- **WHAT IS EXPECTED**:
Down to the last line, retype the records below exactly and skip the pictures.

- **INFORMATION PROVIDED**:
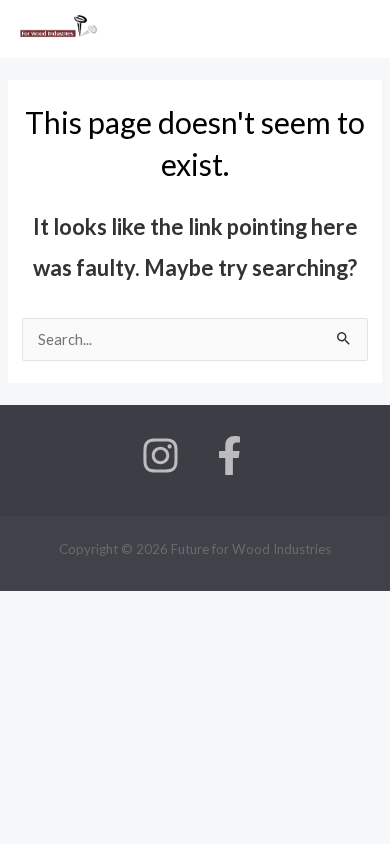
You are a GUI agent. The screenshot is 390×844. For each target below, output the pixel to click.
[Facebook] (229, 455)
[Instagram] (160, 455)
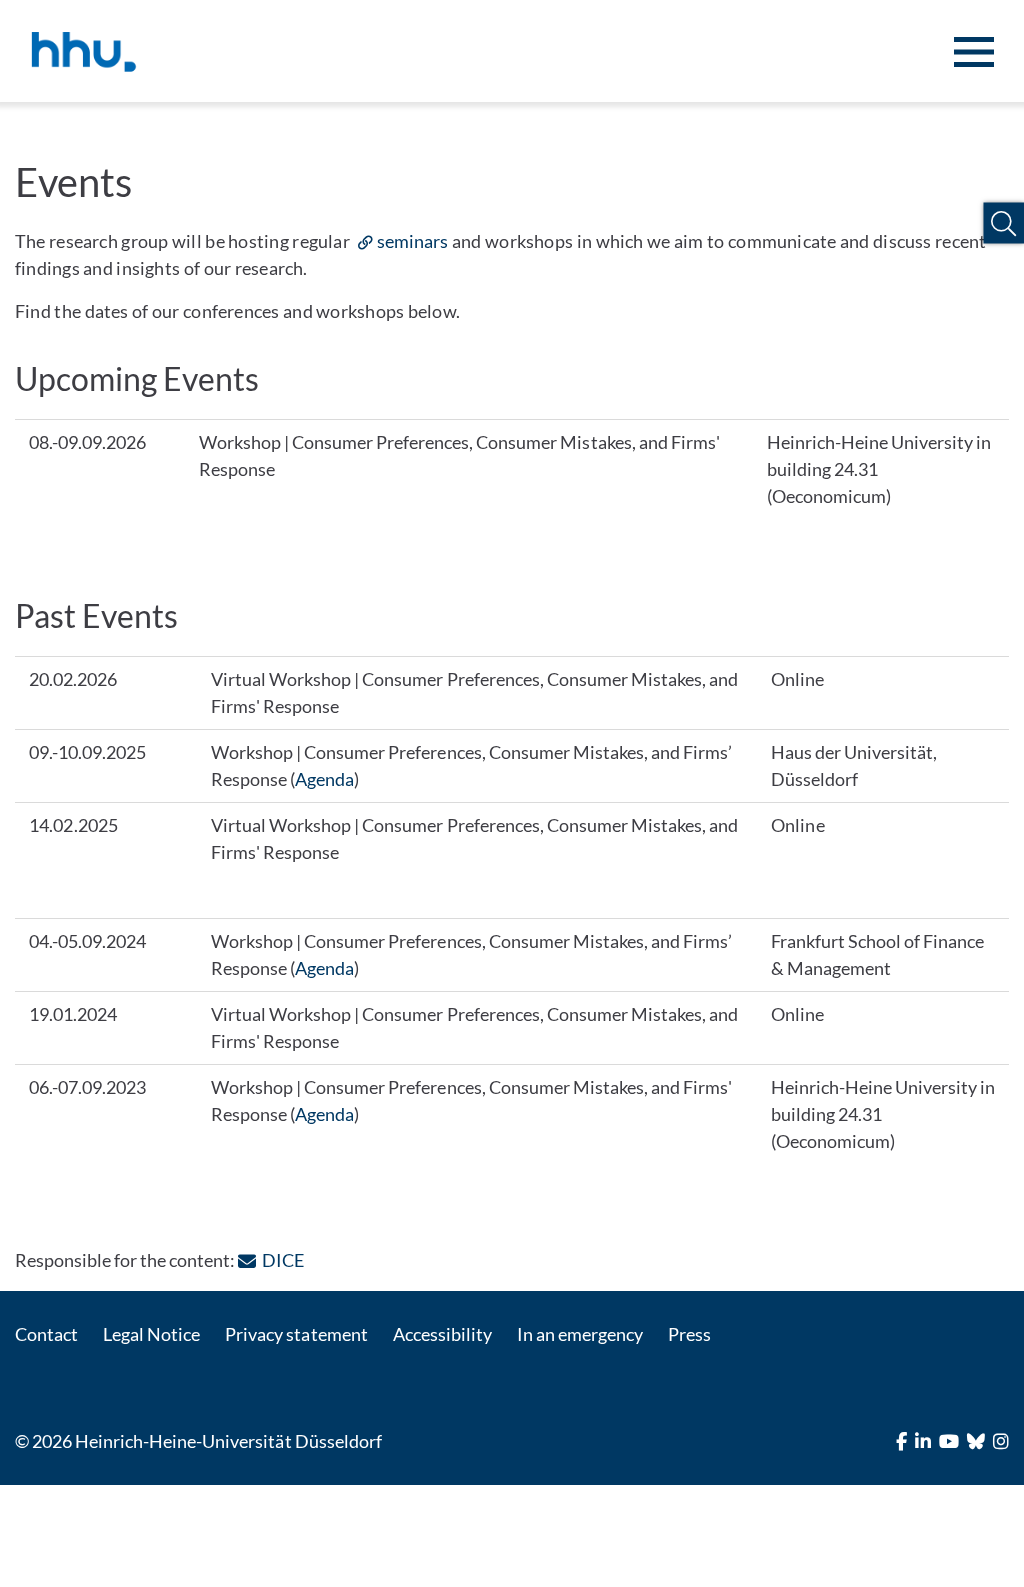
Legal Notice (151, 1334)
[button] (1003, 223)
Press (689, 1334)
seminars (412, 241)
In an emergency (580, 1334)
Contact (46, 1334)
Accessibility (442, 1334)
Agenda (324, 779)
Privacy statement (296, 1334)
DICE (282, 1260)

- **WRITTEN RESPONSE**:
You are a GUI agent. The screenshot is 390×844. For each target below, output the pixel to click.
[Facebook] (229, 455)
[Instagram] (160, 455)
Legal Notice (151, 1334)
[button] (1003, 223)
Press (689, 1334)
seminars (412, 241)
In an emergency (580, 1334)
Contact (46, 1334)
Accessibility (442, 1334)
Agenda (324, 779)
Privacy statement (296, 1334)
DICE (282, 1260)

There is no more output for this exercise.